Comme s’il portait un bazzooka, il se rapproche du groupe des exilés avec sa grosse caméra sur l’épaule, suivi d’un énorme micro à peluche, tenu au bout d’une perche par son compère. Sans crier gare et en terrain conquis, avec pour seul prétexte de filmer un couple d’exilés (?) qui déambulent dans le parc. Les mains s’élèvent pour dire non, les corps se tendent. Mais les journalistes continuent d’avancer. « Dégage, je vais te casser la gueule si tu continues » s’agite un des réfugiés, le visage crispé. Heureusement pour le cameraman , les autres le calment très rapidement. Mais il a compris, il recule. Visiblement, il a les pétoches, son regard, anxieux, cherche de l’aide. C’est à son tour d’être mal à l’aise. Quelques instants encore, suspendus on ne sait où, puis les deux journalistes s’en vont. L’incident est clos. Je suis avec deux journalistes de Télérama. Nous aussi, on ne sait quoi faire. Alors, on reste à distance.

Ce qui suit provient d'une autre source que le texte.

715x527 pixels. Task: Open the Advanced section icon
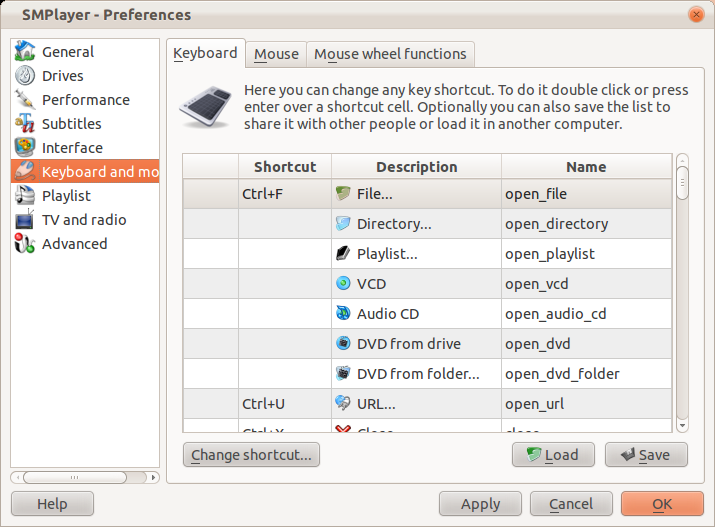pos(26,244)
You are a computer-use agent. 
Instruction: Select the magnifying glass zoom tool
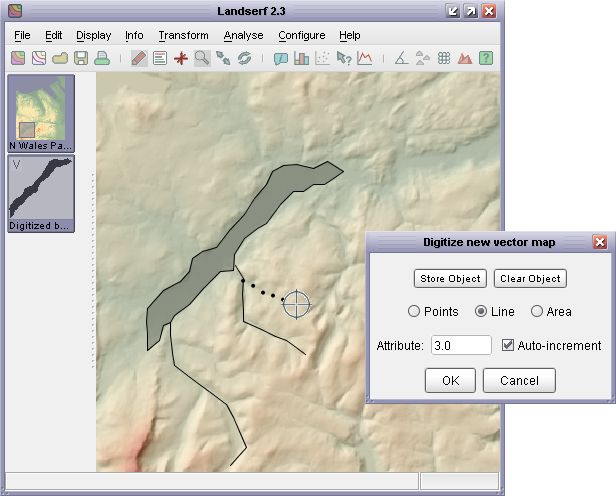(x=202, y=58)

Les exilés en ont vraiment gros sur le coeur. Amir (en attente depuis 18 mois d’une réponse de la Préfecture de Paris pour savoir s’il peut déposer un dossier de demande d’asile ! ) nous prend à partie. « Mais, vous vous prenez pour qui, vous les journalistes ? Vous venez, vous prenez ce dont vous avez besoin et puis vous partez. Et nous, qu’est-ce qu’on gagne… Rien. Voire, c’est souvent pire après votre passage, les flics nous harcèlent encore plus… »

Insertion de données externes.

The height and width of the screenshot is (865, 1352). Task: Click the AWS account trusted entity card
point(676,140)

Depuis que Besson, le nouveau ministre de l’immigration, est passé un soir de février Place du Colonel Fabien voir les mineurs étrangers laissés à la rue en plein Paris, les journalistes de TF1, M6…, des photographes, des cameramans n’ont cessé de défiler dans le jardin Villemin, baptisé « le Petit Kaboul » (on se croirait dans le film de Costa Gavras !) à la recherche de témoignages.

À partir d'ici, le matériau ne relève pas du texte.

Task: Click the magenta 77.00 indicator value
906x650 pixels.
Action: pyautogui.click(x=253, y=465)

Aujourd’hui ce qui exaspère les exilés, ce n’est pas tant que les journalistes ne créent aucun lien avec eux – même si cet aspect est parfois dur à vivre pour des personnes au parcours de vie multi-traumatiques et toujours en errance – que l’impression que les journalistes viennent au zoo.

« Les photographes ne nous demandent jamais d’autorisation avant. Il y a quelques jours, il y en a même un qui s’est planqué derrière les fenêtres de l’immeuble, là juste à côté du terrain de sport, raconte Amir en montrant du doigt l’immeuble (une fac je crois). Et puis, ils veulent toujours montrer notre misère. ça va, on en peut plus. On a fuit l’Afghanistan où les journalistes nous traquaient. Nous voilà ici et on les a encore sur le dos. ça suffit ! » Les réfugiés, encore plus que les autres, ont une image à préserver. Et ce n’est pas parce qu’ils sont vulnérables, qu’ils n’ont pas de droit dessus…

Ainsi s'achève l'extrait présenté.